▶ [Task material]
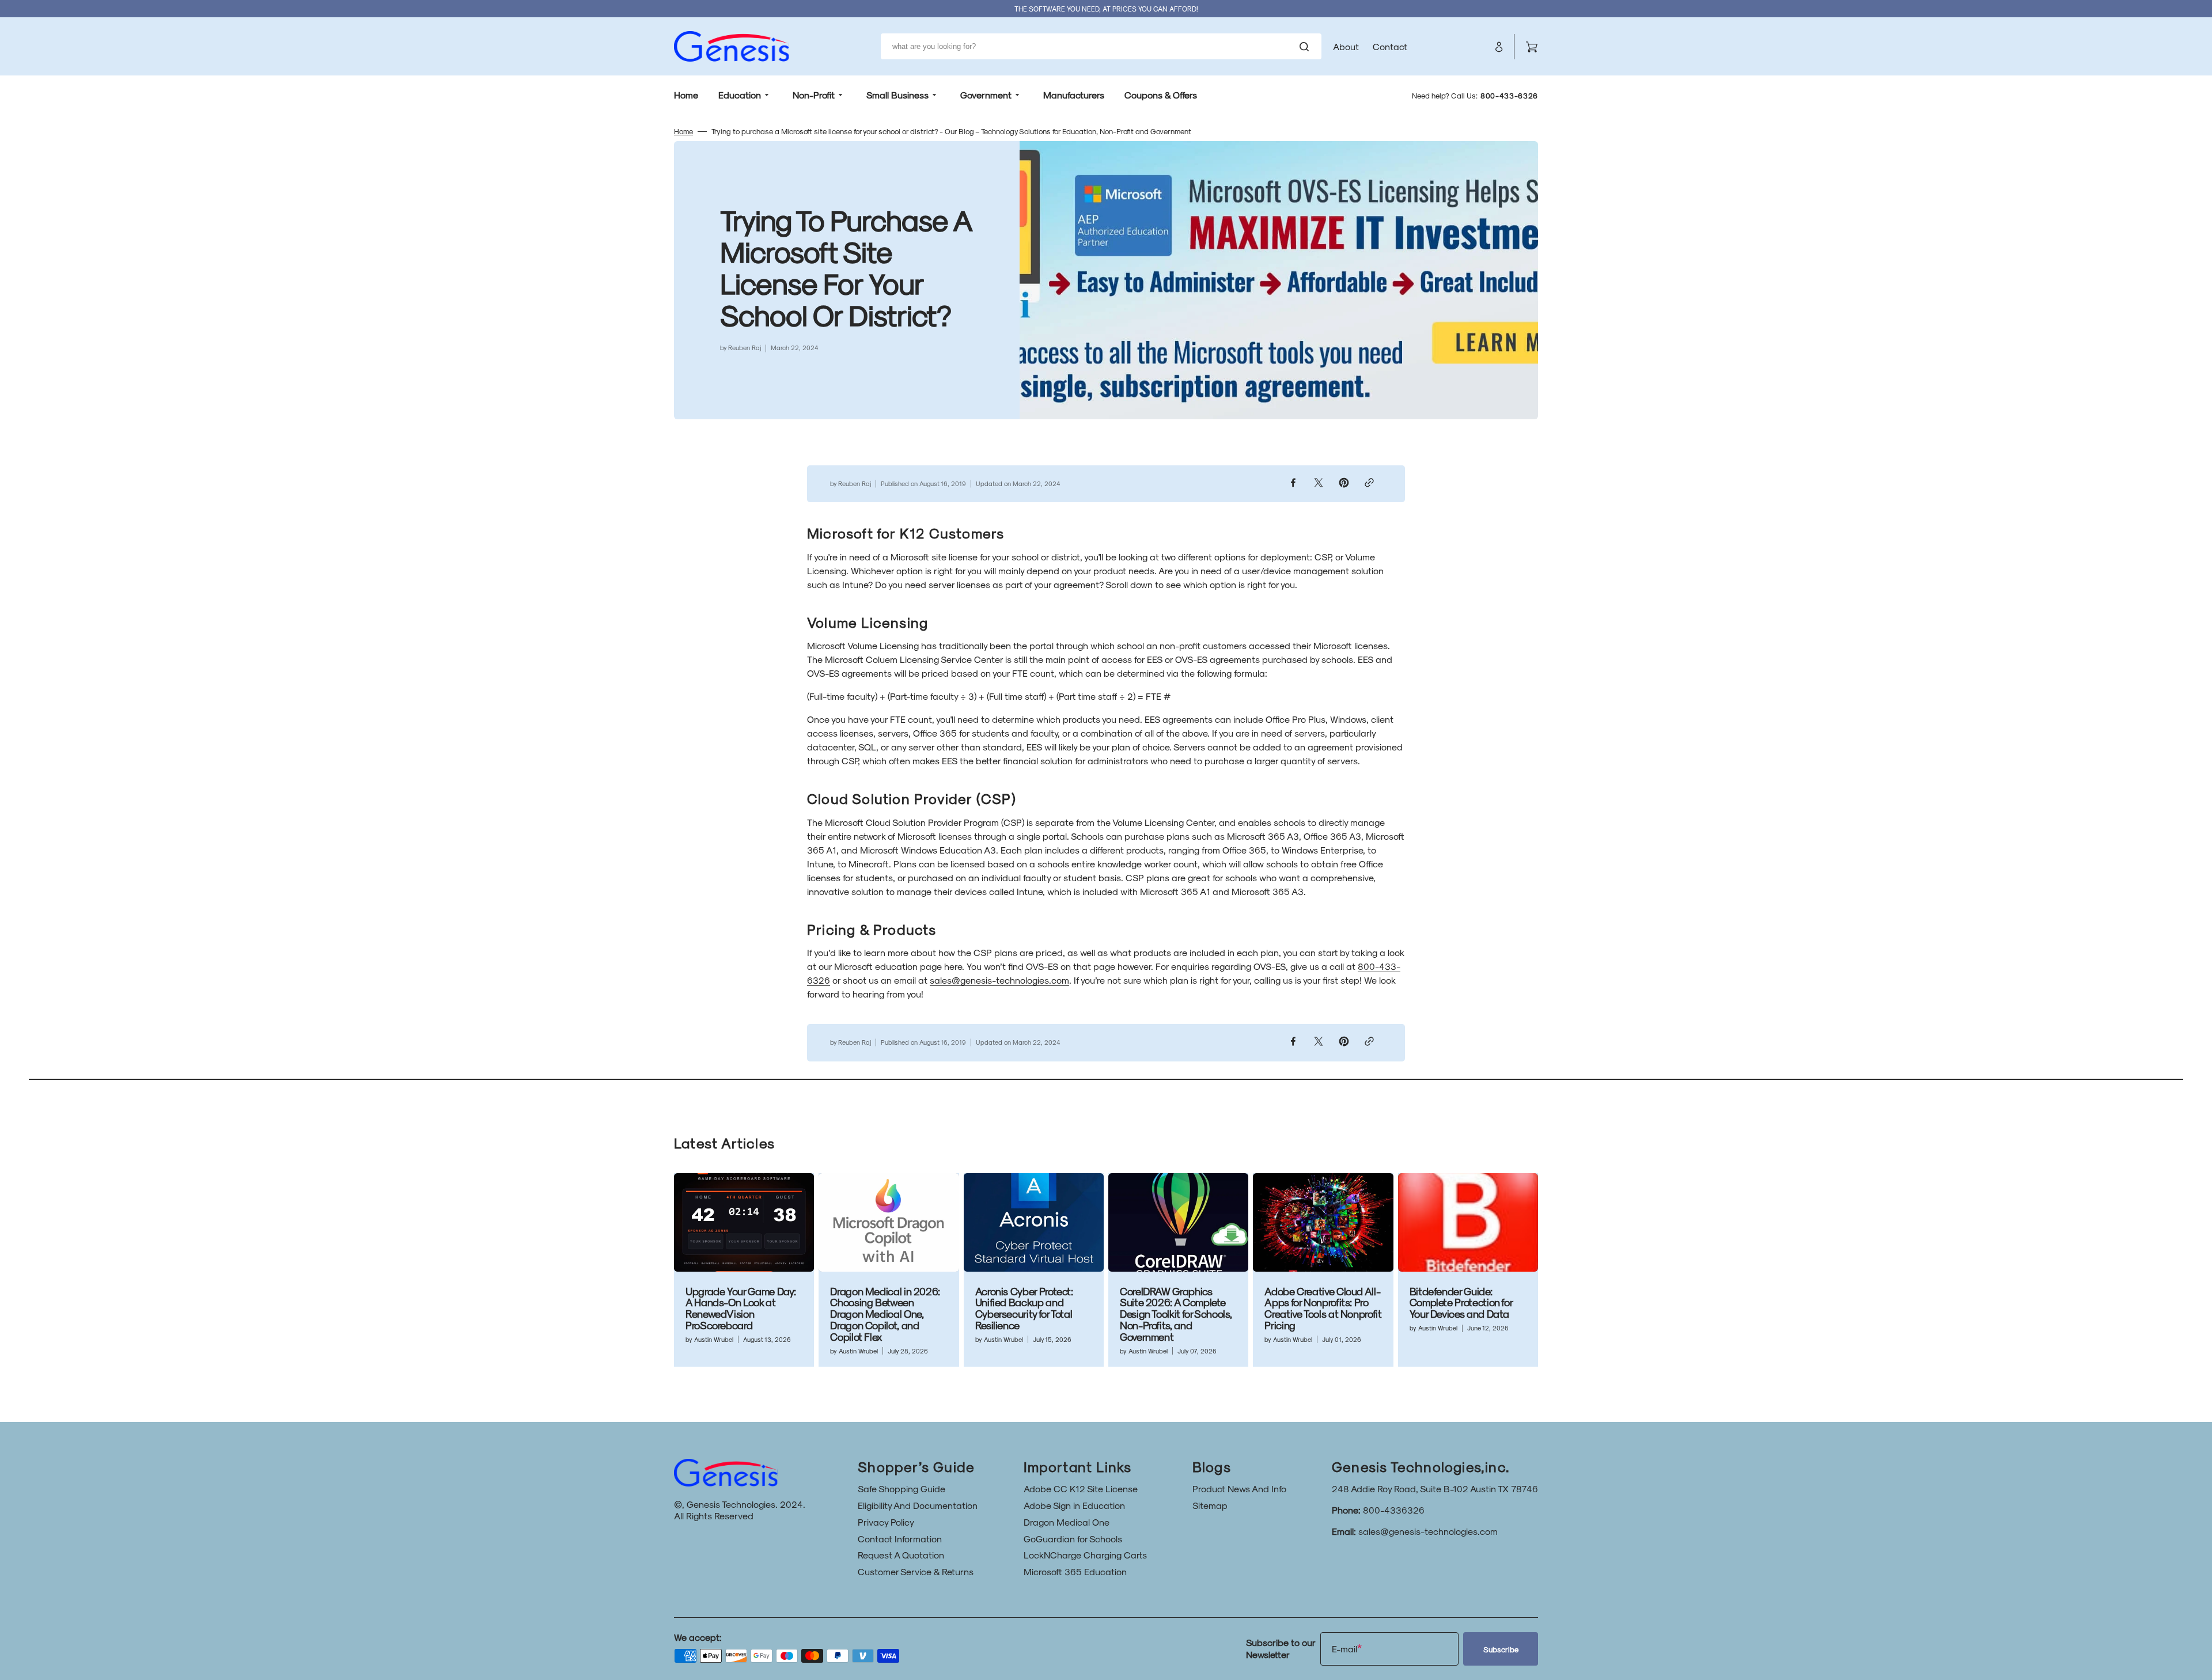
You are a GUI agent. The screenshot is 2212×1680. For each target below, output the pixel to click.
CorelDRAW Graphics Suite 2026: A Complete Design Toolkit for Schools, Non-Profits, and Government (1176, 1314)
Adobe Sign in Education (1074, 1505)
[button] (1499, 46)
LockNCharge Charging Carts (1085, 1554)
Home (683, 131)
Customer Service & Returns (916, 1571)
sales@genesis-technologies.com (999, 979)
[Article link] (744, 1270)
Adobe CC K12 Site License (1081, 1488)
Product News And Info (1239, 1488)
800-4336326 (1394, 1509)
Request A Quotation (901, 1554)
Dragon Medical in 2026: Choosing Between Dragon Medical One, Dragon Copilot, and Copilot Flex (885, 1314)
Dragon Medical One (1066, 1521)
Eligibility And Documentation (918, 1505)
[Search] (1306, 46)
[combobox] (1101, 46)
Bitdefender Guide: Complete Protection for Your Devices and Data (1461, 1302)
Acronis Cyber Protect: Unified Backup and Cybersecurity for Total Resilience (1024, 1308)
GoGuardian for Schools (1073, 1538)
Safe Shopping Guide (901, 1488)
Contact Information (900, 1538)
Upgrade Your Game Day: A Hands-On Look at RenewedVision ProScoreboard (740, 1308)
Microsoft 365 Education (1075, 1571)
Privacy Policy (886, 1521)
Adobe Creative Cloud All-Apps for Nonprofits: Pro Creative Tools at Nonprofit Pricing (1322, 1308)
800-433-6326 (1509, 95)
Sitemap (1210, 1505)
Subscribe (1500, 1649)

▶ [Exercise] Exactly as they stand, set down the lines from the start of the material through the line with "Home (683, 131)", both ends included, omitting the pictures.

▶ [Output below]
You are a GUI agent. The screenshot is 2212×1680. For each target below, output the pixel to click.
CorelDRAW Graphics Suite 2026: A Complete Design Toolkit for Schools, Non-Profits, and Government (1176, 1314)
Adobe Sign in Education (1074, 1505)
[button] (1499, 46)
LockNCharge Charging Carts (1085, 1554)
Home (683, 131)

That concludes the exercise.